*** Opening Information shown ***
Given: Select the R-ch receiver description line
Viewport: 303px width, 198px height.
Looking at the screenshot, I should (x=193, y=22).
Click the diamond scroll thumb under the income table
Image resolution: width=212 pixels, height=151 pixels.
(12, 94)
*** Closing Information shown ***
Each entry above is to be quoted exactly.

Given: Select the R-ch receiver description line
Viewport: 303px width, 198px height.
Looking at the screenshot, I should (x=193, y=22).
Click the diamond scroll thumb under the income table
Image resolution: width=212 pixels, height=151 pixels.
(12, 94)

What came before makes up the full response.